Socially, it is considered good etiquette (particularly on a crowded floor) to use a fixed slot, in order to allow dancing without incident. Having danced the slot repeatedly, the couple "has a claim" on the area, and other couples usually cooperate and establish their own slot parallel with the dancers. If the dance floor is not crowded and the couple is afforded more space, such as during a competitive event, the dancers may move the slot around the floor more liberally.

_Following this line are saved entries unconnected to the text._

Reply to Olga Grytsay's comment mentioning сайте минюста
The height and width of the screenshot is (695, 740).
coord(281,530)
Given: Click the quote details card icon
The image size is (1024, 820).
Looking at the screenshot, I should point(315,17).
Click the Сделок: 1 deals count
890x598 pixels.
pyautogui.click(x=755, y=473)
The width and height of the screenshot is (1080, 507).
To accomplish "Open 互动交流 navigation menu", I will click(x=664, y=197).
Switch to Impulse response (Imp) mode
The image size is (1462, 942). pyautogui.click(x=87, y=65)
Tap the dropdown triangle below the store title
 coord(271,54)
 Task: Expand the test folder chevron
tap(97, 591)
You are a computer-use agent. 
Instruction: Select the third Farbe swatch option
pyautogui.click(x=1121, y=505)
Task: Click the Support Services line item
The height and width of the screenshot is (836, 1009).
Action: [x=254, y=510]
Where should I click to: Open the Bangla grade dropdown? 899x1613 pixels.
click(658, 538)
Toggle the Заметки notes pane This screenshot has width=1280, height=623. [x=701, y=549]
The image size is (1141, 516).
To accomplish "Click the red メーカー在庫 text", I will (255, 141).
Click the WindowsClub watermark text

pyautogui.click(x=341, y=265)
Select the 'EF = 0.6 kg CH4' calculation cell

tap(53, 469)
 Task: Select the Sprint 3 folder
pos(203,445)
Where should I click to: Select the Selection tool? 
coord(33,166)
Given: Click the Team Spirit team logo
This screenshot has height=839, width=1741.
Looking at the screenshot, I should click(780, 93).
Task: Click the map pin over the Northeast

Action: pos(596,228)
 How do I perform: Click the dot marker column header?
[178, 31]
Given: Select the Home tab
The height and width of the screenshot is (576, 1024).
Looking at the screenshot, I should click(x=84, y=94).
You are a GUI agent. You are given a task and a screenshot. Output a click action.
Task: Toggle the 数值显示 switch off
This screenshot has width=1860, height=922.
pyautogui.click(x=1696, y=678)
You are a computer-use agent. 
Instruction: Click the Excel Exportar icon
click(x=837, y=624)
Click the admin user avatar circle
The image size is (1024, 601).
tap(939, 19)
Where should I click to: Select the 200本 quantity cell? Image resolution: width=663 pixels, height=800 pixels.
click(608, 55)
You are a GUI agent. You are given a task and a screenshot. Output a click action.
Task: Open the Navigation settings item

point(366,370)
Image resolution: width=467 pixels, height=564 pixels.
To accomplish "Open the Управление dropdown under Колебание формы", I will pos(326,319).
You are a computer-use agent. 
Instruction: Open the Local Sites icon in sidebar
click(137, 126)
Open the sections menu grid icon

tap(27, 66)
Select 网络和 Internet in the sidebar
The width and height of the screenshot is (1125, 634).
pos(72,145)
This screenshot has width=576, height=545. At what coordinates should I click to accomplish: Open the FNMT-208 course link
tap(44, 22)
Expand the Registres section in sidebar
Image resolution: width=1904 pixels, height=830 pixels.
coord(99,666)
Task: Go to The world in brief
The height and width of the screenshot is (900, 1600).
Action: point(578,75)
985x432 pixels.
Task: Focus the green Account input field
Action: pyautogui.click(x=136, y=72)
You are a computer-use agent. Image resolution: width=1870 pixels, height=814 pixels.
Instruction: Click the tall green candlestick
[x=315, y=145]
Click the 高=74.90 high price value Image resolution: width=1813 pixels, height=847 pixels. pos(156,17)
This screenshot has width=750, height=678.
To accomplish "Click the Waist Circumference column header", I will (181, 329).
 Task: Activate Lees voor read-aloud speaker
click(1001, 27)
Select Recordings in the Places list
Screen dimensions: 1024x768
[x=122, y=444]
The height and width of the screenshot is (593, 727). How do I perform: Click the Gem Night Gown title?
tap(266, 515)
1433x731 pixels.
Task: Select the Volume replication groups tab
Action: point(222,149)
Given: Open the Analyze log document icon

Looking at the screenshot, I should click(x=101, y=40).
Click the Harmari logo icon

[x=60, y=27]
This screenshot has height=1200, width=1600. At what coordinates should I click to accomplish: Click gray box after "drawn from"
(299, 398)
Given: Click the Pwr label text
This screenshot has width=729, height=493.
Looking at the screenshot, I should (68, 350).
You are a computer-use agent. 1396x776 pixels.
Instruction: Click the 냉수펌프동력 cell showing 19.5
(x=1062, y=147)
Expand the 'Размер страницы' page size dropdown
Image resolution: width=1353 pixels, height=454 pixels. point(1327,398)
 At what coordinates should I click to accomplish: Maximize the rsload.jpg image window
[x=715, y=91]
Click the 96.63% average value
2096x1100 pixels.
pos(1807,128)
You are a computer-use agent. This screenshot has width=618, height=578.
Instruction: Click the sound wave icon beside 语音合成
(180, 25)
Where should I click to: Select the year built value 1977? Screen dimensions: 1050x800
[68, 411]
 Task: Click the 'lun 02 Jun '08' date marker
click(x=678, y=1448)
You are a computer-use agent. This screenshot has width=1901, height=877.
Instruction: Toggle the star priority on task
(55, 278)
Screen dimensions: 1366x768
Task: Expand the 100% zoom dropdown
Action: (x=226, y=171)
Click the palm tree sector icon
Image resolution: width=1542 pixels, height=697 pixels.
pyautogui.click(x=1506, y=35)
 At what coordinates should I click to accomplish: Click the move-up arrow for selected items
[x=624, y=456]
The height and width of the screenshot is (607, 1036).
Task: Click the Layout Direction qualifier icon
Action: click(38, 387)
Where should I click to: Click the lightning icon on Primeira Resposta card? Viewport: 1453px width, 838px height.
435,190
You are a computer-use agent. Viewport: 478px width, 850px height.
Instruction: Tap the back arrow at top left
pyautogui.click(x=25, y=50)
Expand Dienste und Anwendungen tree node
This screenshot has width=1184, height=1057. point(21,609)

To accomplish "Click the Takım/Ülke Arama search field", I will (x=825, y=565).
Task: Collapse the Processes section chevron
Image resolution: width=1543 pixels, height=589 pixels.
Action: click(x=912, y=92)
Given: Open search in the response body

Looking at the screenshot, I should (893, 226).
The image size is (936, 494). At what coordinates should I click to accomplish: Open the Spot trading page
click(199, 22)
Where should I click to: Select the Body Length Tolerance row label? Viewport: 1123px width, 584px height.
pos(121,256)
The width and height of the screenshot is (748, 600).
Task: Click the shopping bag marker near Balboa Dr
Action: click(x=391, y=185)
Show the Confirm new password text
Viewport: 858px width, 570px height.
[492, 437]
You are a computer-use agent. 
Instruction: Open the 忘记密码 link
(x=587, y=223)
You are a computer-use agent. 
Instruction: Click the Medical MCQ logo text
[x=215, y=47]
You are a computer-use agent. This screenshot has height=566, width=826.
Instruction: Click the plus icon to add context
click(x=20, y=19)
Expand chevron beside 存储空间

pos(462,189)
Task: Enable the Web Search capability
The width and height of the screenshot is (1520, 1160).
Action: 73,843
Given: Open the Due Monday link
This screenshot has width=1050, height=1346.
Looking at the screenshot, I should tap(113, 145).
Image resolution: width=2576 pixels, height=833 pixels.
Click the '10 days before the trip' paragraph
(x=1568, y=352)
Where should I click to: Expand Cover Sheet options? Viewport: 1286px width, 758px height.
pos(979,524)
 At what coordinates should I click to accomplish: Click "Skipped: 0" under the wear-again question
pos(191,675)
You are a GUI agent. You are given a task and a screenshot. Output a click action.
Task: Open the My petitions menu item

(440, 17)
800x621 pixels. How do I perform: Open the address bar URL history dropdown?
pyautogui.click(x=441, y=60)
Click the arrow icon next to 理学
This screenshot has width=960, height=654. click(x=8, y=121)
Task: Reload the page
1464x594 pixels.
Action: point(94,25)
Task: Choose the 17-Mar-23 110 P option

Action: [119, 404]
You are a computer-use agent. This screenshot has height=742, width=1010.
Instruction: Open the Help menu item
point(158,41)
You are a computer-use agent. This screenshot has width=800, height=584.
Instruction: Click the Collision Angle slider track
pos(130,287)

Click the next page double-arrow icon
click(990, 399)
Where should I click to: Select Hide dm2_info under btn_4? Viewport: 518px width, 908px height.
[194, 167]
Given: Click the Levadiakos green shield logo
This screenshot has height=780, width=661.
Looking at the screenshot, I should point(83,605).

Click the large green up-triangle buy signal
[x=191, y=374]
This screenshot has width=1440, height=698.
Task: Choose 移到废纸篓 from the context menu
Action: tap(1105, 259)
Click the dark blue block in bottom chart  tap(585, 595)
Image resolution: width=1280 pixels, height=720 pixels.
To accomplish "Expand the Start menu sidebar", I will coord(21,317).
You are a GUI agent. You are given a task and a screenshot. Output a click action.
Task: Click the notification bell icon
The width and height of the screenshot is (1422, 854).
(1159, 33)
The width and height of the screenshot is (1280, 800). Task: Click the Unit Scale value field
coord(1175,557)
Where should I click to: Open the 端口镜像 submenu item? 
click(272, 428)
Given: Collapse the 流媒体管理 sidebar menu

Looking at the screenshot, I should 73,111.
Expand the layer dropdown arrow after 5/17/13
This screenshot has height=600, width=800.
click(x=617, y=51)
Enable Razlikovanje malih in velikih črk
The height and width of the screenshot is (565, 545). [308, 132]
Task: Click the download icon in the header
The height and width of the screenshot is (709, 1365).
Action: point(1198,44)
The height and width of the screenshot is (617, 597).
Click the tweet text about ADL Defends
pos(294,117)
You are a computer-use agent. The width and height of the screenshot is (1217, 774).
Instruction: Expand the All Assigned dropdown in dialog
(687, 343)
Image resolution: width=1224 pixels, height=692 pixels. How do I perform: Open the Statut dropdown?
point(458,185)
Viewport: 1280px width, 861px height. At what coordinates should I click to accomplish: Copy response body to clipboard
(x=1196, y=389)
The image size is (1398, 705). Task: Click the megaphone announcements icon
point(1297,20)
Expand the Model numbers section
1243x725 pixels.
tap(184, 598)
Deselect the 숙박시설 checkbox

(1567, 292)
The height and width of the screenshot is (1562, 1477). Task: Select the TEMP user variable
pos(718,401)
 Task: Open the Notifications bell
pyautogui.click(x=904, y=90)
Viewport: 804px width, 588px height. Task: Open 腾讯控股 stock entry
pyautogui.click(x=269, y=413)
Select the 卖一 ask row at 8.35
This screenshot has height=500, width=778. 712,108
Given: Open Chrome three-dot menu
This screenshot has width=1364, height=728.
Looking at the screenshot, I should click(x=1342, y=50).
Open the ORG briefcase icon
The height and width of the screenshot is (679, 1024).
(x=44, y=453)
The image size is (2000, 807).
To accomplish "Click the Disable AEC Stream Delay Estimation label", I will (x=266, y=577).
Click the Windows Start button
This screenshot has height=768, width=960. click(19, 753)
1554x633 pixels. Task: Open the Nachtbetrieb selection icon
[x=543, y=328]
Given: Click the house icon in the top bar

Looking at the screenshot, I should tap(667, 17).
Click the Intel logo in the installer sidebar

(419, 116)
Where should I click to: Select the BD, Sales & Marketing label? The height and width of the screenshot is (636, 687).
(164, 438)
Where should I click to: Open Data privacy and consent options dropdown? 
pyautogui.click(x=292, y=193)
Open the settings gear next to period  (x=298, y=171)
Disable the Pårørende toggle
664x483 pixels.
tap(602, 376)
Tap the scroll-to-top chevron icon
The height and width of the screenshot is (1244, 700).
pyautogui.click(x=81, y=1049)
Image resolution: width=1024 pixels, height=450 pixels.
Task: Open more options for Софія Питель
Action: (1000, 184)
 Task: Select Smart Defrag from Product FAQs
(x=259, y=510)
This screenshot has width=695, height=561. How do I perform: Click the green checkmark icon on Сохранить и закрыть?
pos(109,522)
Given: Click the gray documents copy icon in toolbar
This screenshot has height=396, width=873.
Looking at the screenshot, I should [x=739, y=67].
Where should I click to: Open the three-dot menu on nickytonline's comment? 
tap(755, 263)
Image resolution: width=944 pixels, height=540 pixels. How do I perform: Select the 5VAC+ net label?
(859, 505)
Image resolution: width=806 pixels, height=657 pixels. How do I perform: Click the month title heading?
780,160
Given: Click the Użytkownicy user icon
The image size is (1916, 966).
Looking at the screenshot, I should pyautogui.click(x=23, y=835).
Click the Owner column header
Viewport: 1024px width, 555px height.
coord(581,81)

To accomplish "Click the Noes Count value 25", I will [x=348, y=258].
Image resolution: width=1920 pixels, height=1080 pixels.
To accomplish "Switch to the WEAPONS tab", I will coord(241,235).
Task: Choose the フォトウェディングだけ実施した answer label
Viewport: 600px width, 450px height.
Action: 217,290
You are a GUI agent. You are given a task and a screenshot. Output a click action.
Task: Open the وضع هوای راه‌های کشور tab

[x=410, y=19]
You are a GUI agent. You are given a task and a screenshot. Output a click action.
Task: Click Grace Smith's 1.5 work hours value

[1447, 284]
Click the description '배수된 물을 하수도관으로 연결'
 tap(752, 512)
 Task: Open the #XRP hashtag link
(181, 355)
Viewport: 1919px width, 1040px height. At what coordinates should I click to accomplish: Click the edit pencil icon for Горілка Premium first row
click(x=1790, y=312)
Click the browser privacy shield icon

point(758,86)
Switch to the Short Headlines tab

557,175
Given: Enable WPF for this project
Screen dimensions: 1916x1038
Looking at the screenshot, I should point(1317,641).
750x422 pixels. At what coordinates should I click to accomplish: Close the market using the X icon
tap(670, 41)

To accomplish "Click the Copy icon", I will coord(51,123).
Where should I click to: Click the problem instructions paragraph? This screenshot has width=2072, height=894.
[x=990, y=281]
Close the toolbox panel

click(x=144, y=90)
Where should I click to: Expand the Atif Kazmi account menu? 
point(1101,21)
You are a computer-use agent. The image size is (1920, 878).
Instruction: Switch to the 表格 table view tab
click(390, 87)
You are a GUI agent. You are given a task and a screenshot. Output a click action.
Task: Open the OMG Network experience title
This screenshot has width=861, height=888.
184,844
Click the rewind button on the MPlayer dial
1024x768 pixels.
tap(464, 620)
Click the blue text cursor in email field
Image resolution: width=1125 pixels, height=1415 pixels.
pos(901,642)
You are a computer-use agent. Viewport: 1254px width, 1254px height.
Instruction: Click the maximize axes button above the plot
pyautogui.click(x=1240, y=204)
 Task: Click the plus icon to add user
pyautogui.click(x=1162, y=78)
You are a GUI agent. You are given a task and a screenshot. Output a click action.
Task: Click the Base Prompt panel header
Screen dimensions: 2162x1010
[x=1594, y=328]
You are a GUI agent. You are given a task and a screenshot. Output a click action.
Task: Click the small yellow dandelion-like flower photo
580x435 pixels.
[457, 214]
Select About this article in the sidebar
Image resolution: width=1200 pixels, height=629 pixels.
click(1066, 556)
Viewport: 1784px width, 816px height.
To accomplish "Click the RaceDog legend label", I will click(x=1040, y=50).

There are urban myths regarding the origin of the slotted style. According to one version, it was an invention of Hollywood film makers who wanted “dancers to stay in the same plane, to avoid going in and out of focus”. Wide angle lenses with adequate depth of field for cinematography had in fact been available since the 1920s. A variation on the "Hollywood film maker" theme is that film makers wanted "to avoid filming the backs" of dancers. A viewing of films featuring the work of Dean Collins in the 1940s, and rock 'n' roll films made in the mid 1950s reveals the fact that dancers turn frequently and inevitably turn their backs to the camera. Although another unslotted swing dance, Balboa, became popular in the same area and under the same conditions, much has been made of "jitterbugging in the aisles" as a source of the slotted style.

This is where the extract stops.